**EXERCISE REQUIREMENTS**
Go to the line in the data below that contains "Check the Social Networks field checkbox". Write it out exactly, along with every later line through the last, and nothing else.

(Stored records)
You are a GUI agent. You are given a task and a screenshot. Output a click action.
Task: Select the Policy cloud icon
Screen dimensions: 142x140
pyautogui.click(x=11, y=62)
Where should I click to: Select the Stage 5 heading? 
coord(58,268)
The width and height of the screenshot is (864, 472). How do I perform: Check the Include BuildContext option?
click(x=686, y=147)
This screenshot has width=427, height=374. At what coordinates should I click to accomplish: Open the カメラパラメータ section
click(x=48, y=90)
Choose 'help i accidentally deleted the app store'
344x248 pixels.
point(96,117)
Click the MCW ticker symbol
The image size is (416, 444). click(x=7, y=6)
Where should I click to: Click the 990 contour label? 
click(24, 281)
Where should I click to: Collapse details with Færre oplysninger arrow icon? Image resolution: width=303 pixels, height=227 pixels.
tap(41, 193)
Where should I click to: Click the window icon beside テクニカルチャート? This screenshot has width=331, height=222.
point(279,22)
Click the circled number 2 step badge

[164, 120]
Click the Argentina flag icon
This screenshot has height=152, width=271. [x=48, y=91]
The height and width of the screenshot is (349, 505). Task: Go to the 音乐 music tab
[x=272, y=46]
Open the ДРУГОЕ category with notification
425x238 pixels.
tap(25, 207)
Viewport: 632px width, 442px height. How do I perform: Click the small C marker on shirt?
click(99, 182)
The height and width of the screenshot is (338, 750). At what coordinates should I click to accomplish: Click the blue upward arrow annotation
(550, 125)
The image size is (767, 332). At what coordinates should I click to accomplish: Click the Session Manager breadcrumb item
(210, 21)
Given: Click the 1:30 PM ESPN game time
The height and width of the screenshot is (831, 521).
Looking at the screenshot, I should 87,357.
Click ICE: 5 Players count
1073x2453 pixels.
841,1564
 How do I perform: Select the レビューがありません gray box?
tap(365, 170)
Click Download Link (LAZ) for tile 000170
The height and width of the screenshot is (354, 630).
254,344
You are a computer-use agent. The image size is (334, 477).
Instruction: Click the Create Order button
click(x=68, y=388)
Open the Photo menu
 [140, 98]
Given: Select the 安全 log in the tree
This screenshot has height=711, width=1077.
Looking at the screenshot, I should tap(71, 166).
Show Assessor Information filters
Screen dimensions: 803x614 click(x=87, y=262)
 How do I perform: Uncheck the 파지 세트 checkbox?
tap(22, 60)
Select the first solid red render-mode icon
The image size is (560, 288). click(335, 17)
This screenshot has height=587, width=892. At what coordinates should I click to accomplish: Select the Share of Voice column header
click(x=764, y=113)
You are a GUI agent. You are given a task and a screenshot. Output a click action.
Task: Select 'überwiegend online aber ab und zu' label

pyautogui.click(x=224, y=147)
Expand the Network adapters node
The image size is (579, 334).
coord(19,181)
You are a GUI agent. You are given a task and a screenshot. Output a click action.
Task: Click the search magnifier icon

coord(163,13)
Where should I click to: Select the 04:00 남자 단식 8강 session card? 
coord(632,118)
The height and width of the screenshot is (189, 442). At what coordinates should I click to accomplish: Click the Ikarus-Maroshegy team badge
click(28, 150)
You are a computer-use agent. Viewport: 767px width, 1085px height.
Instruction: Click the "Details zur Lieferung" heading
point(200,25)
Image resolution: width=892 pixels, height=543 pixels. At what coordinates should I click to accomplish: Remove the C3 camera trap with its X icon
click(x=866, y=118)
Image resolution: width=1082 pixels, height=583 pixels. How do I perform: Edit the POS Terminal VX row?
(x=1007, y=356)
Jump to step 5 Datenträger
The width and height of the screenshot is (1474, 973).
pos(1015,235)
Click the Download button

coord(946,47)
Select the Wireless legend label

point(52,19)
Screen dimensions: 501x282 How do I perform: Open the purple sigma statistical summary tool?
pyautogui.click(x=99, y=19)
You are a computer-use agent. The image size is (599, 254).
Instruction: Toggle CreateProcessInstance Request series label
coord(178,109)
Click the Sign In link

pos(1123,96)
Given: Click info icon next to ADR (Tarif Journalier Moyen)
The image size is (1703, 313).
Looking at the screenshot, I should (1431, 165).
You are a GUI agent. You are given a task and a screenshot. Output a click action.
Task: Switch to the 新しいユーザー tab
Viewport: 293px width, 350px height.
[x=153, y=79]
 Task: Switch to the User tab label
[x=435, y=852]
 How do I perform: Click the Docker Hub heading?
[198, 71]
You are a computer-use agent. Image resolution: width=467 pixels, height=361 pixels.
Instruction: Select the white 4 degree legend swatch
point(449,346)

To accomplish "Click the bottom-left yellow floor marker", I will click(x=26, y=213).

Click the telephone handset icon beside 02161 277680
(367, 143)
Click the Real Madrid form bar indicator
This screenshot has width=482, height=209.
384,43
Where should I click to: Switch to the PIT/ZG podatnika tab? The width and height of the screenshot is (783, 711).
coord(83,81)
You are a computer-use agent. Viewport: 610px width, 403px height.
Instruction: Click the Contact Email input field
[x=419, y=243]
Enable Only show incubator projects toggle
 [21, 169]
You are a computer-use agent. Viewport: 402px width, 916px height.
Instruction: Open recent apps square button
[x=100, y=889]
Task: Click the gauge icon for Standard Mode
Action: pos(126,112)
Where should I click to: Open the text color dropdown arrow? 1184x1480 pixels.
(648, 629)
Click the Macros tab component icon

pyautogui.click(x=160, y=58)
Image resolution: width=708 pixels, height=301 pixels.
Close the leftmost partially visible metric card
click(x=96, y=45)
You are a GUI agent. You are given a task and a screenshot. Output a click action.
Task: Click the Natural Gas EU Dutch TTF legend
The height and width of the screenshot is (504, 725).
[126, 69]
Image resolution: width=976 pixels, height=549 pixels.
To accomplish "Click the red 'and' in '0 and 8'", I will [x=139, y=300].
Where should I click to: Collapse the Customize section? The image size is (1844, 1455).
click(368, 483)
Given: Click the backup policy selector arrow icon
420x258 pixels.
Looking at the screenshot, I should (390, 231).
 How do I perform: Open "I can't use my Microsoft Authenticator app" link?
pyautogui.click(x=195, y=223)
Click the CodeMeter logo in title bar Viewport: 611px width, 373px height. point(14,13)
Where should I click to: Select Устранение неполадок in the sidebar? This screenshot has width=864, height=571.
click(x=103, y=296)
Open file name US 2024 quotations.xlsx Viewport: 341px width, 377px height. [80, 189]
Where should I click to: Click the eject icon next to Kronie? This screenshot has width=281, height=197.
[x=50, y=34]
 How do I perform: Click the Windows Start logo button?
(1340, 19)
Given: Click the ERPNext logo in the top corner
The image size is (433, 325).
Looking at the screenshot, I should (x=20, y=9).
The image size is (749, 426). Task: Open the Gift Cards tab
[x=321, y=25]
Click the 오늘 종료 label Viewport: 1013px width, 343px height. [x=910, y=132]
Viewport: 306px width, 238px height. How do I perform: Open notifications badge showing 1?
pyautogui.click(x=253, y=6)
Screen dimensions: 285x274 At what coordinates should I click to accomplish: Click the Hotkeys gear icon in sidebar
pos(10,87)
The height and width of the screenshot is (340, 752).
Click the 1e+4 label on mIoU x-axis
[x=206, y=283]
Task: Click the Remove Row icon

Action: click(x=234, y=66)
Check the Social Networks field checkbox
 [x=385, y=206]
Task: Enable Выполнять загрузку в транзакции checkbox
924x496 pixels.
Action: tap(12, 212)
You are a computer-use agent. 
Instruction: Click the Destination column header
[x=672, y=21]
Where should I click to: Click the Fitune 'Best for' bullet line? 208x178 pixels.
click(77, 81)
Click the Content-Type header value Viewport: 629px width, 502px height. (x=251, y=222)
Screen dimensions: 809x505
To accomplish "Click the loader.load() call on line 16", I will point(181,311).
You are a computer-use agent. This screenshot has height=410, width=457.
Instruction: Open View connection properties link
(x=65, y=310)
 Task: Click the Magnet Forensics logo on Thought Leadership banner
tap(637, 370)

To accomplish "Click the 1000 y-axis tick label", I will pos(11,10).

**SOLUTION**
Check the Social Networks field checkbox
 [x=385, y=206]
Task: Enable Выполнять загрузку в транзакции checkbox
924x496 pixels.
Action: tap(12, 212)
You are a computer-use agent. 
Instruction: Click the Destination column header
[x=672, y=21]
Where should I click to: Click the Fitune 'Best for' bullet line? 208x178 pixels.
click(77, 81)
Click the Content-Type header value Viewport: 629px width, 502px height. (x=251, y=222)
Screen dimensions: 809x505
To accomplish "Click the loader.load() call on line 16", I will point(181,311).
You are a computer-use agent. This screenshot has height=410, width=457.
Instruction: Open View connection properties link
(x=65, y=310)
 Task: Click the Magnet Forensics logo on Thought Leadership banner
tap(637, 370)

To accomplish "Click the 1000 y-axis tick label", I will pos(11,10).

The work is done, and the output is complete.